**Task item:**
Write out all of the listing exactly. Add nothing to it.

━━ Data records ━━

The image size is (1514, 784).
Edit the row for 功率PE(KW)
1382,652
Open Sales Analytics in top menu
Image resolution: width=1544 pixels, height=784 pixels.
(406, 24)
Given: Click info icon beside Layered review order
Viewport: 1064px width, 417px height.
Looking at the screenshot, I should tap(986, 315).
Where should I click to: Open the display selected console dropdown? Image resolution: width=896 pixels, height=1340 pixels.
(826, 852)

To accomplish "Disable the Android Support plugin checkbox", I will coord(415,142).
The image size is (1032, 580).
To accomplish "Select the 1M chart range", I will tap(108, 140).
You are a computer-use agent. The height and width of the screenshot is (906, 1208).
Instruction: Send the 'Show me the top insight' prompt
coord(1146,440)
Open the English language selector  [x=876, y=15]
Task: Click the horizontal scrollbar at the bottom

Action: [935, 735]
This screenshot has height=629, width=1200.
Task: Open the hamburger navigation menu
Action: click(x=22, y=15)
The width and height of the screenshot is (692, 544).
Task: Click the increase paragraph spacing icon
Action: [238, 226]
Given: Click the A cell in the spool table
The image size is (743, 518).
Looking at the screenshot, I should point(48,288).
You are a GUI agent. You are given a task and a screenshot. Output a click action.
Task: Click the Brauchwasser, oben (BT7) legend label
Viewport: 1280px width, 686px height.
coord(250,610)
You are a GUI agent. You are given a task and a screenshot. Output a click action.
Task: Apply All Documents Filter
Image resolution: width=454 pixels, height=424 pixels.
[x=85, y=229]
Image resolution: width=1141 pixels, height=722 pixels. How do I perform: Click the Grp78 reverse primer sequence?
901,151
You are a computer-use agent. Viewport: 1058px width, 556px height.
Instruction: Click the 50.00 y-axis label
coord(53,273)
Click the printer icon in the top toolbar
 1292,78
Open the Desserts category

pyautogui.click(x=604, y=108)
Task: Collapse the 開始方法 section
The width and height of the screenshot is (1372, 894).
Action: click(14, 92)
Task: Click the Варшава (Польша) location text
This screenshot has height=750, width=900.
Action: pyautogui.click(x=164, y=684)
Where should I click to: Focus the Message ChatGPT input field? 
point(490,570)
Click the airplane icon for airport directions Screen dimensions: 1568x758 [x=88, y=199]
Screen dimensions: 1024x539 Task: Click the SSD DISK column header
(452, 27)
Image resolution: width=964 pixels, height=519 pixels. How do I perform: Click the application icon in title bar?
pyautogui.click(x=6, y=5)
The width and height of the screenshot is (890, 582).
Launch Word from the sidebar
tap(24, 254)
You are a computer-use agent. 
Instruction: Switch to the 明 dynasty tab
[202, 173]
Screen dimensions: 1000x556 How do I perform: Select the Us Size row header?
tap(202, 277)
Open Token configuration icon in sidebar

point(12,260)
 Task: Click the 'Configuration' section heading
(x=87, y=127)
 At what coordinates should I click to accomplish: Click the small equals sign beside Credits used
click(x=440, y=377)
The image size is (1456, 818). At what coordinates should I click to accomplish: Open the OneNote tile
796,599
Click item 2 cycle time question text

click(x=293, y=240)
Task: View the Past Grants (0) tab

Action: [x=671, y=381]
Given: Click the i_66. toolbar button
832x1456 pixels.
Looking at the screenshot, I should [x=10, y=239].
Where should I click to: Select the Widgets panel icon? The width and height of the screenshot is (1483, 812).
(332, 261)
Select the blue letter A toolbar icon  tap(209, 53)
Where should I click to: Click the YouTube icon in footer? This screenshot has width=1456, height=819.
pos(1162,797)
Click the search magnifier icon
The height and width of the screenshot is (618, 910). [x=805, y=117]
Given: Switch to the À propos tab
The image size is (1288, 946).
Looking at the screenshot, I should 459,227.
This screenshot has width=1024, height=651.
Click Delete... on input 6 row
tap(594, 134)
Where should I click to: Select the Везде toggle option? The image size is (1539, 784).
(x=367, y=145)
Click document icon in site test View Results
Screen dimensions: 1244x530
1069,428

━━━

**Your solution:**
The image size is (1514, 784).
Edit the row for 功率PE(KW)
1382,652
Open Sales Analytics in top menu
Image resolution: width=1544 pixels, height=784 pixels.
(406, 24)
Given: Click info icon beside Layered review order
Viewport: 1064px width, 417px height.
Looking at the screenshot, I should tap(986, 315).
Where should I click to: Open the display selected console dropdown? Image resolution: width=896 pixels, height=1340 pixels.
(826, 852)

To accomplish "Disable the Android Support plugin checkbox", I will coord(415,142).
The image size is (1032, 580).
To accomplish "Select the 1M chart range", I will tap(108, 140).
You are a computer-use agent. The height and width of the screenshot is (906, 1208).
Instruction: Send the 'Show me the top insight' prompt
coord(1146,440)
Open the English language selector  [x=876, y=15]
Task: Click the horizontal scrollbar at the bottom

Action: [935, 735]
This screenshot has height=629, width=1200.
Task: Open the hamburger navigation menu
Action: click(x=22, y=15)
The width and height of the screenshot is (692, 544).
Task: Click the increase paragraph spacing icon
Action: [238, 226]
Given: Click the A cell in the spool table
The image size is (743, 518).
Looking at the screenshot, I should point(48,288).
You are a GUI agent. You are given a task and a screenshot. Output a click action.
Task: Click the Brauchwasser, oben (BT7) legend label
Viewport: 1280px width, 686px height.
coord(250,610)
You are a GUI agent. You are given a task and a screenshot. Output a click action.
Task: Apply All Documents Filter
Image resolution: width=454 pixels, height=424 pixels.
[x=85, y=229]
Image resolution: width=1141 pixels, height=722 pixels. How do I perform: Click the Grp78 reverse primer sequence?
901,151
You are a computer-use agent. Viewport: 1058px width, 556px height.
Instruction: Click the 50.00 y-axis label
coord(53,273)
Click the printer icon in the top toolbar
 1292,78
Open the Desserts category

pyautogui.click(x=604, y=108)
Task: Collapse the 開始方法 section
The width and height of the screenshot is (1372, 894).
Action: click(14, 92)
Task: Click the Варшава (Польша) location text
This screenshot has height=750, width=900.
Action: pyautogui.click(x=164, y=684)
Where should I click to: Focus the Message ChatGPT input field? 
point(490,570)
Click the airplane icon for airport directions Screen dimensions: 1568x758 [x=88, y=199]
Screen dimensions: 1024x539 Task: Click the SSD DISK column header
(452, 27)
Image resolution: width=964 pixels, height=519 pixels. How do I perform: Click the application icon in title bar?
pyautogui.click(x=6, y=5)
The width and height of the screenshot is (890, 582).
Launch Word from the sidebar
tap(24, 254)
You are a computer-use agent. 
Instruction: Switch to the 明 dynasty tab
[202, 173]
Screen dimensions: 1000x556 How do I perform: Select the Us Size row header?
tap(202, 277)
Open Token configuration icon in sidebar

point(12,260)
 Task: Click the 'Configuration' section heading
(x=87, y=127)
 At what coordinates should I click to accomplish: Click the small equals sign beside Credits used
click(x=440, y=377)
The image size is (1456, 818). At what coordinates should I click to accomplish: Open the OneNote tile
796,599
Click item 2 cycle time question text

click(x=293, y=240)
Task: View the Past Grants (0) tab

Action: [x=671, y=381]
Given: Click the i_66. toolbar button
832x1456 pixels.
Looking at the screenshot, I should [x=10, y=239].
Where should I click to: Select the Widgets panel icon? The width and height of the screenshot is (1483, 812).
(332, 261)
Select the blue letter A toolbar icon  tap(209, 53)
Where should I click to: Click the YouTube icon in footer? This screenshot has width=1456, height=819.
pos(1162,797)
Click the search magnifier icon
The height and width of the screenshot is (618, 910). [x=805, y=117]
Given: Switch to the À propos tab
The image size is (1288, 946).
Looking at the screenshot, I should 459,227.
This screenshot has width=1024, height=651.
Click Delete... on input 6 row
tap(594, 134)
Where should I click to: Select the Везде toggle option? The image size is (1539, 784).
(x=367, y=145)
Click document icon in site test View Results
Screen dimensions: 1244x530
1069,428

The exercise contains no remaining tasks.